The listing is to be transcribed in full, with its images left out.
****************************************
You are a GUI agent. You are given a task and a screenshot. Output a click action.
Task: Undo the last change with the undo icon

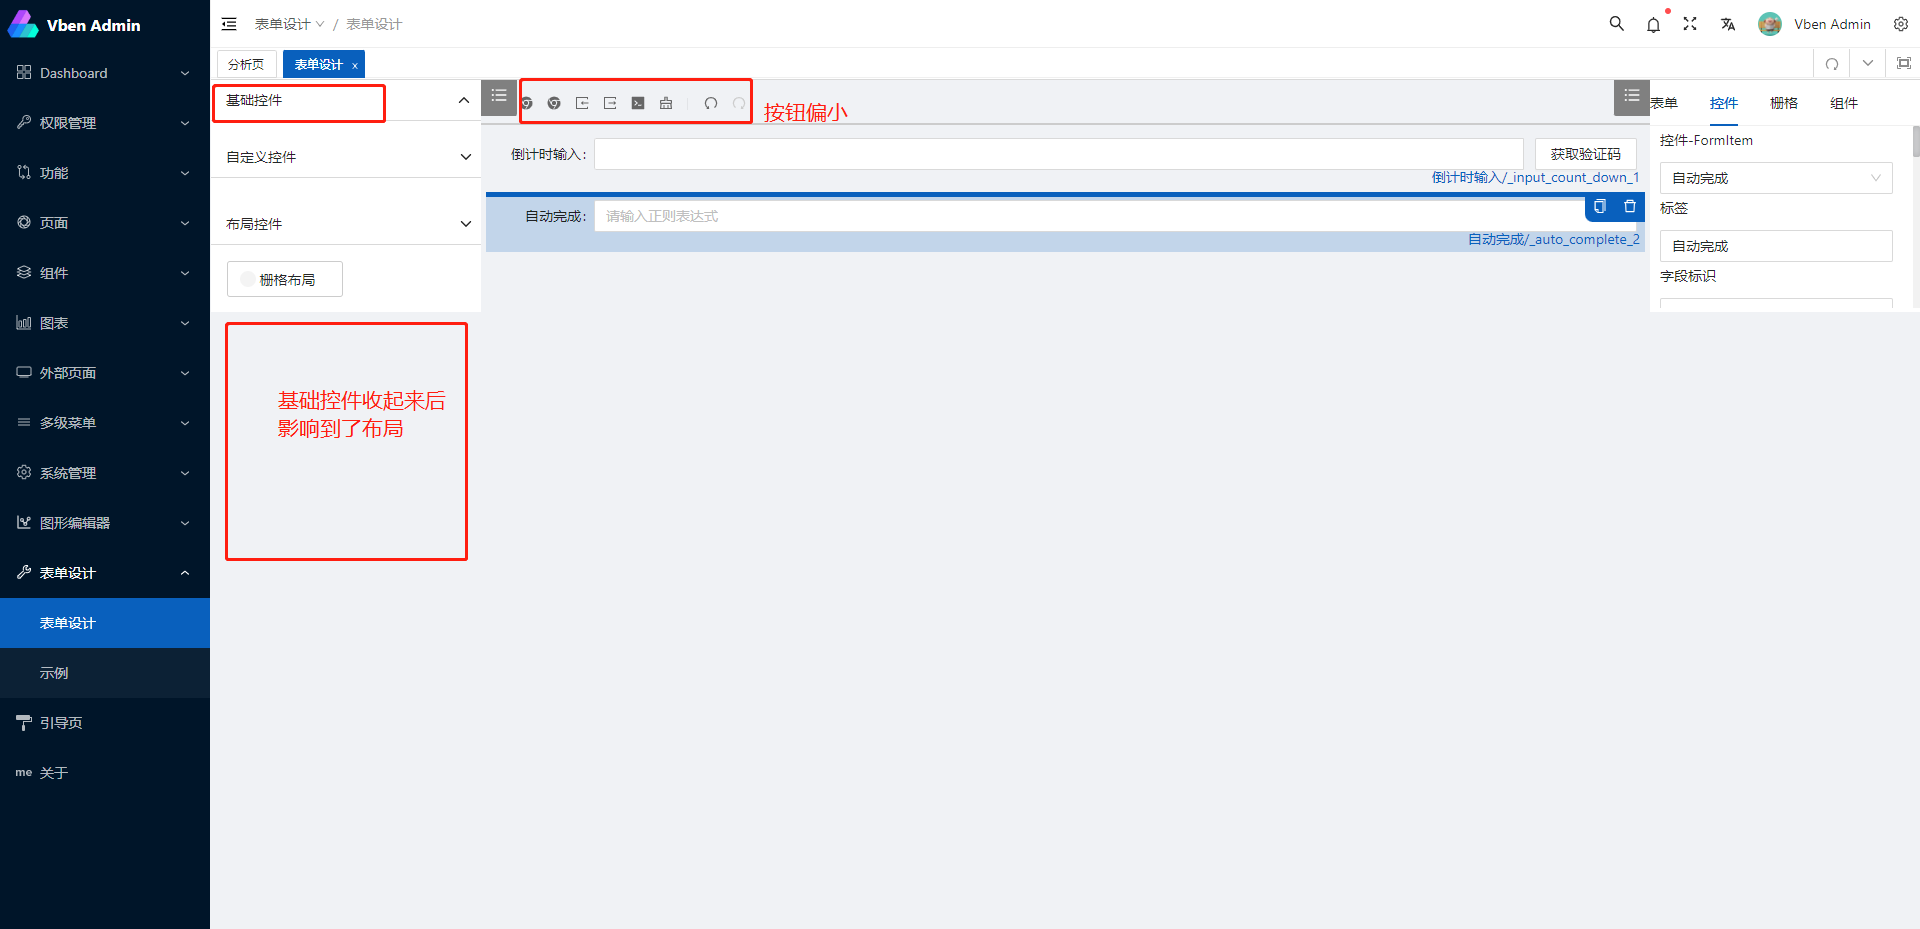(x=710, y=103)
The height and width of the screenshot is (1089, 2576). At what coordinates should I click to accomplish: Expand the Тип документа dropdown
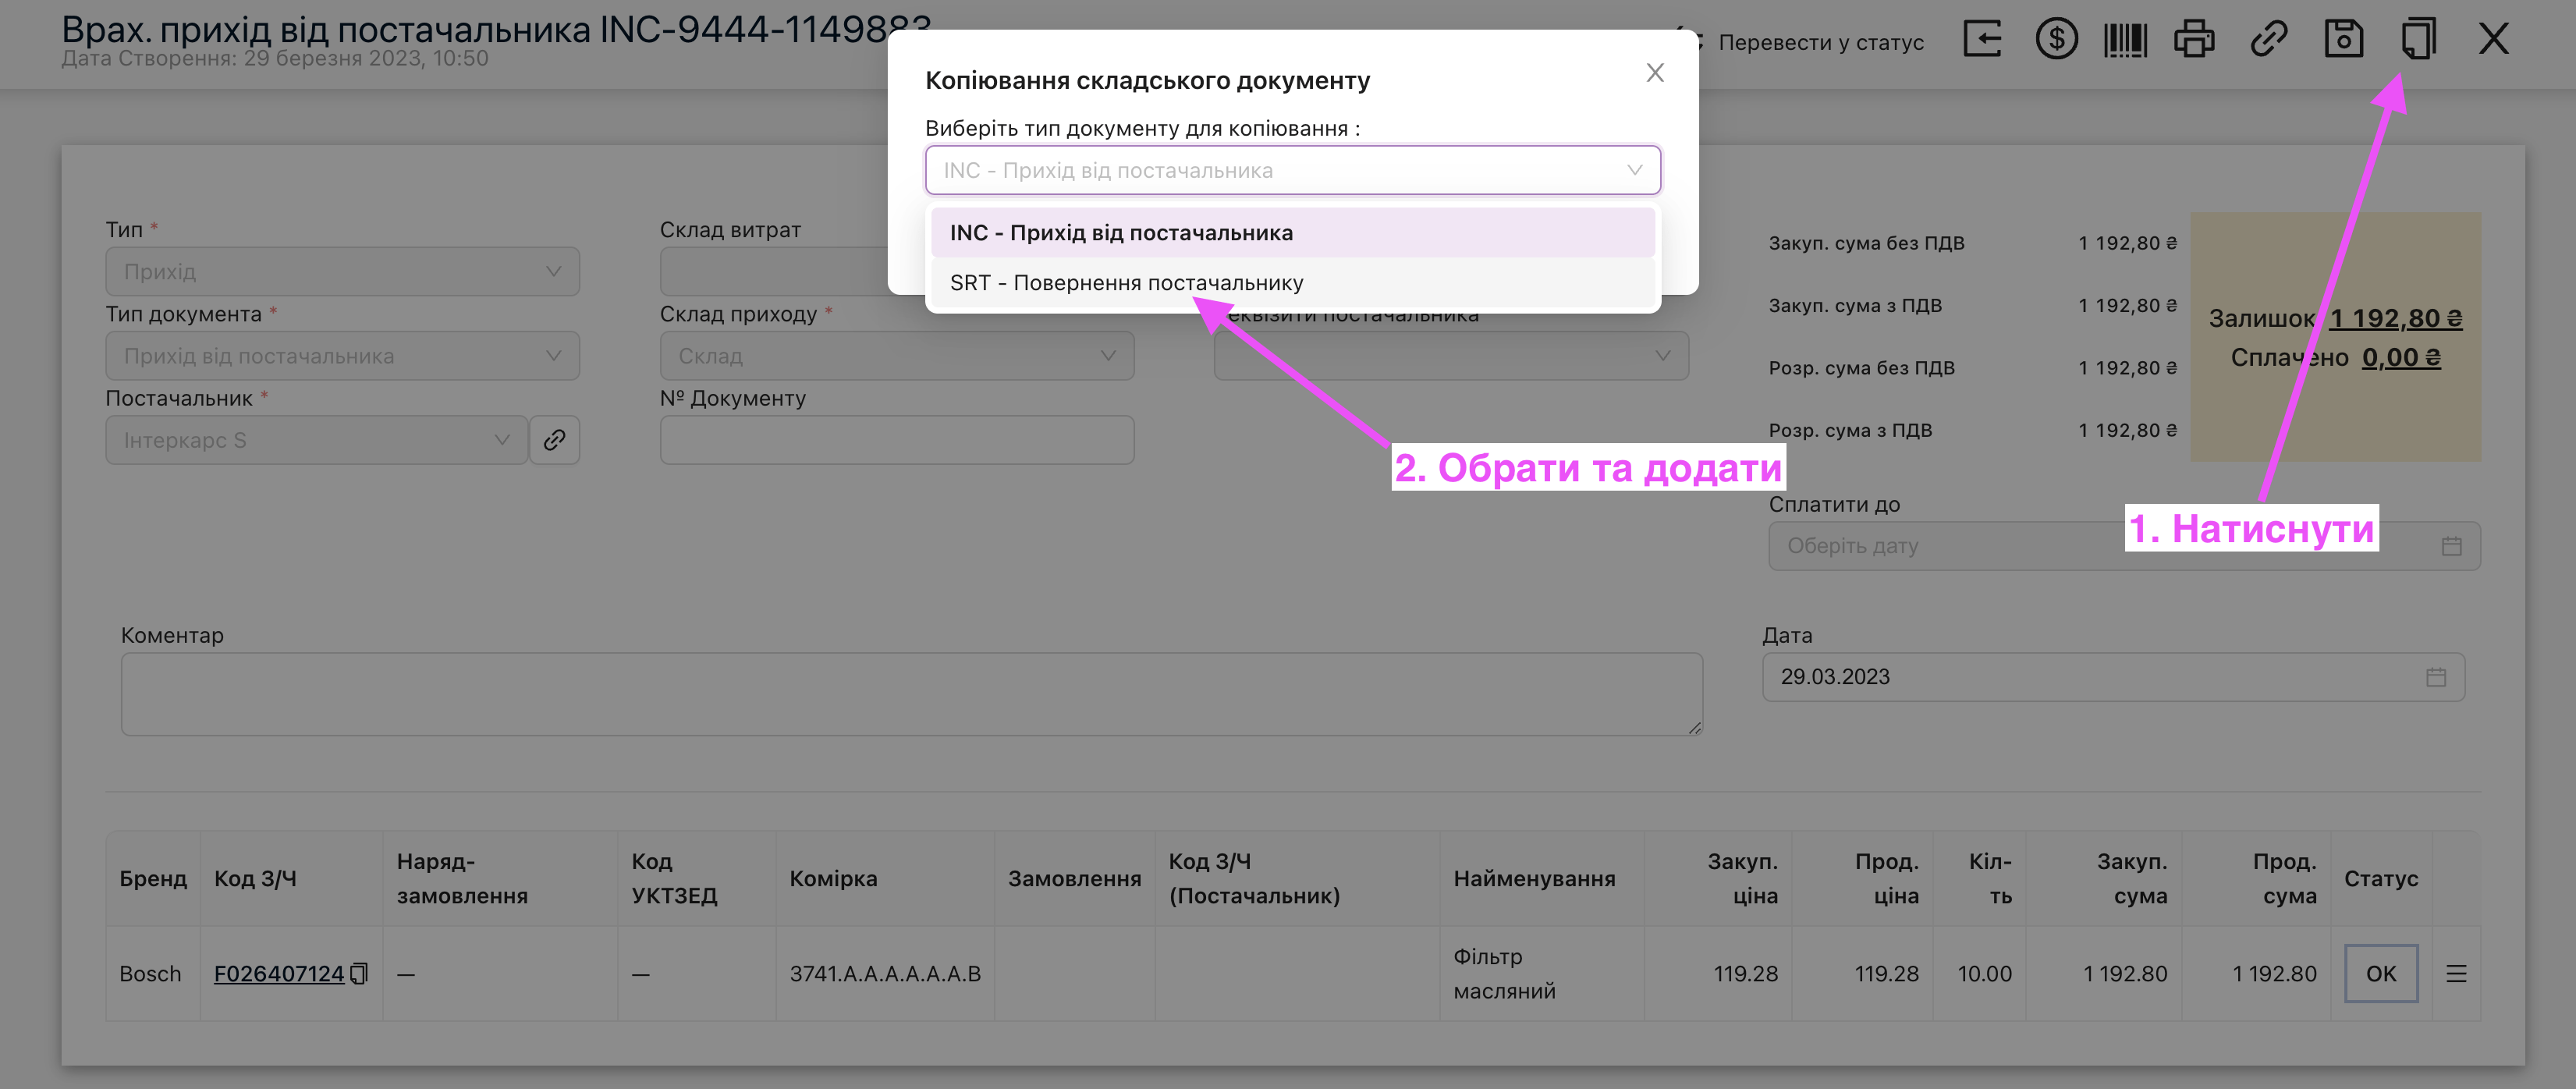point(342,356)
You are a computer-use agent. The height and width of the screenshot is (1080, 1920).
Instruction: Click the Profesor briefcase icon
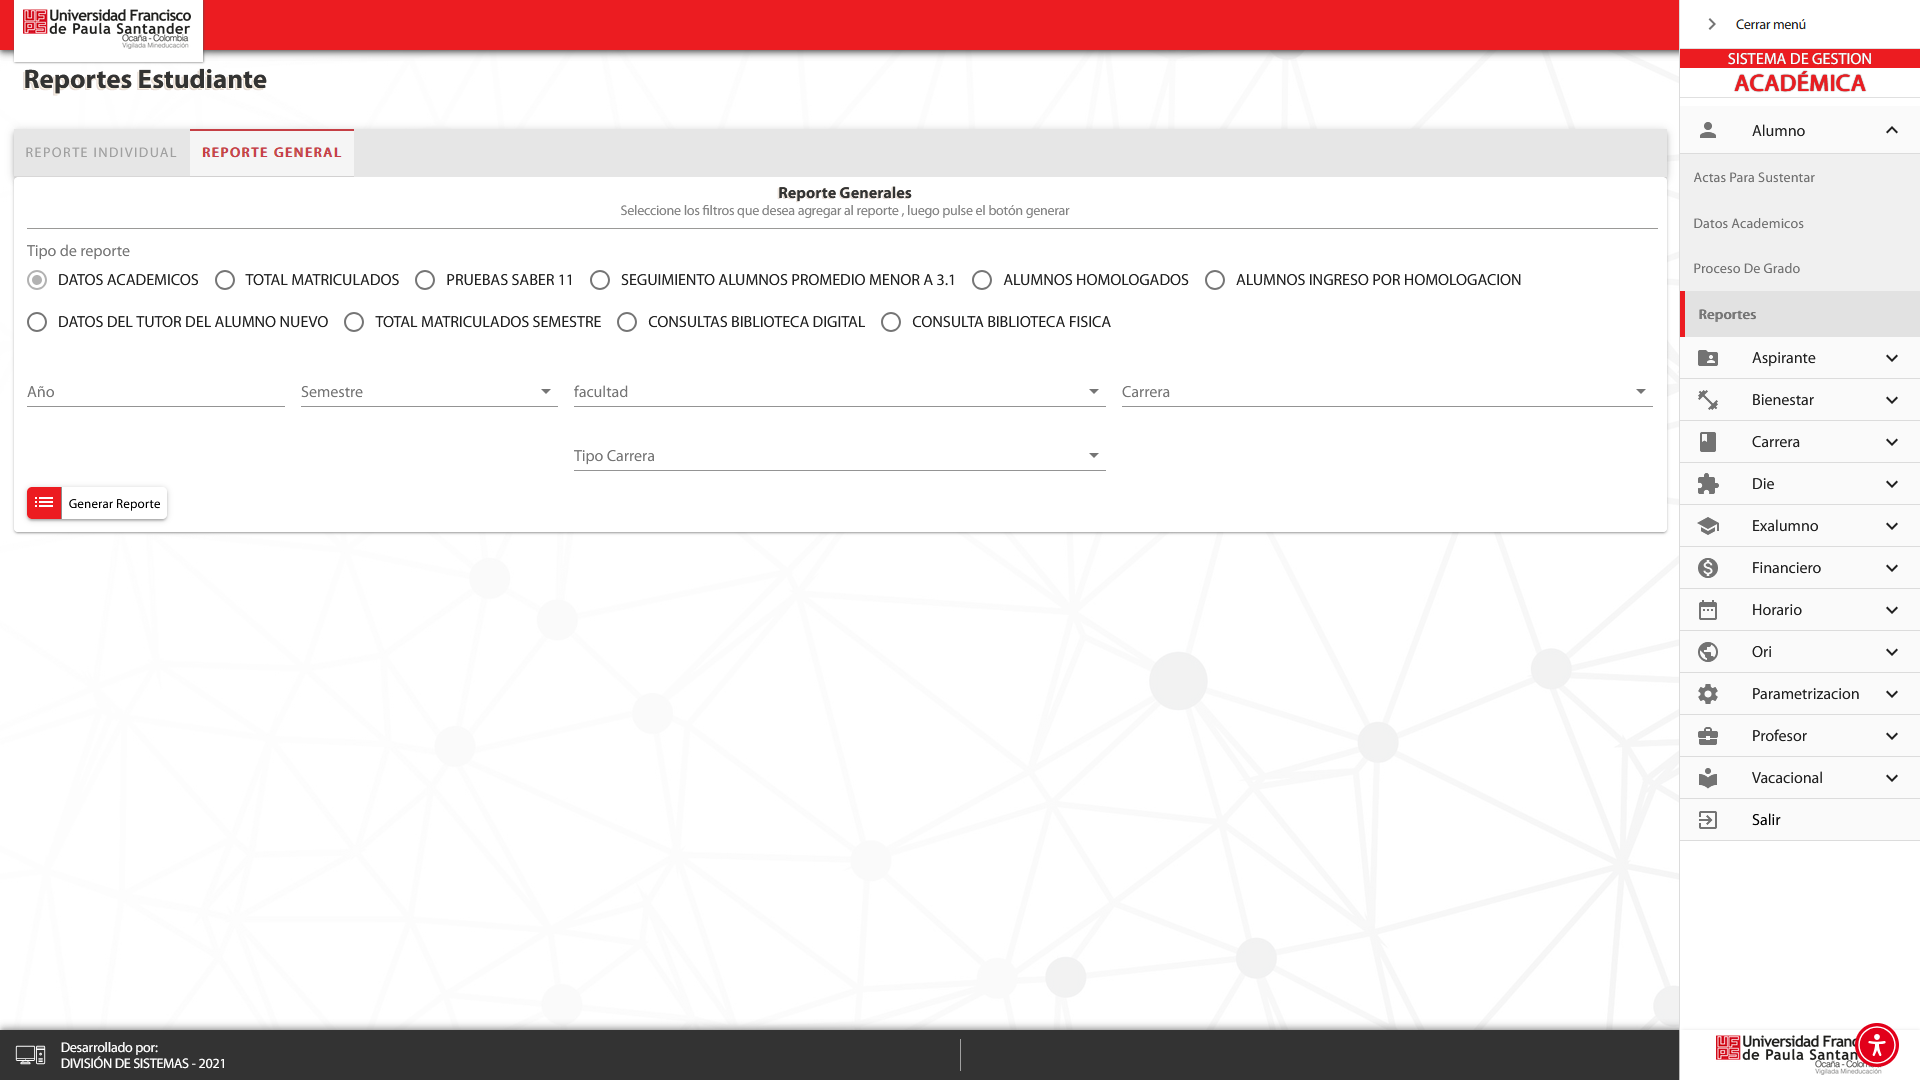tap(1708, 736)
****************************************
▶ _Task result_:
You are a GUI agent. You are given a task and a screenshot. Output a click action.
Task: Undo the last change with the undo icon

(x=710, y=103)
The height and width of the screenshot is (1089, 2576). At what coordinates should I click to accomplish: Expand the Тип документа dropdown
point(342,356)
You are a computer-use agent. The height and width of the screenshot is (1080, 1920).
Instruction: Click the Profesor briefcase icon
tap(1708, 736)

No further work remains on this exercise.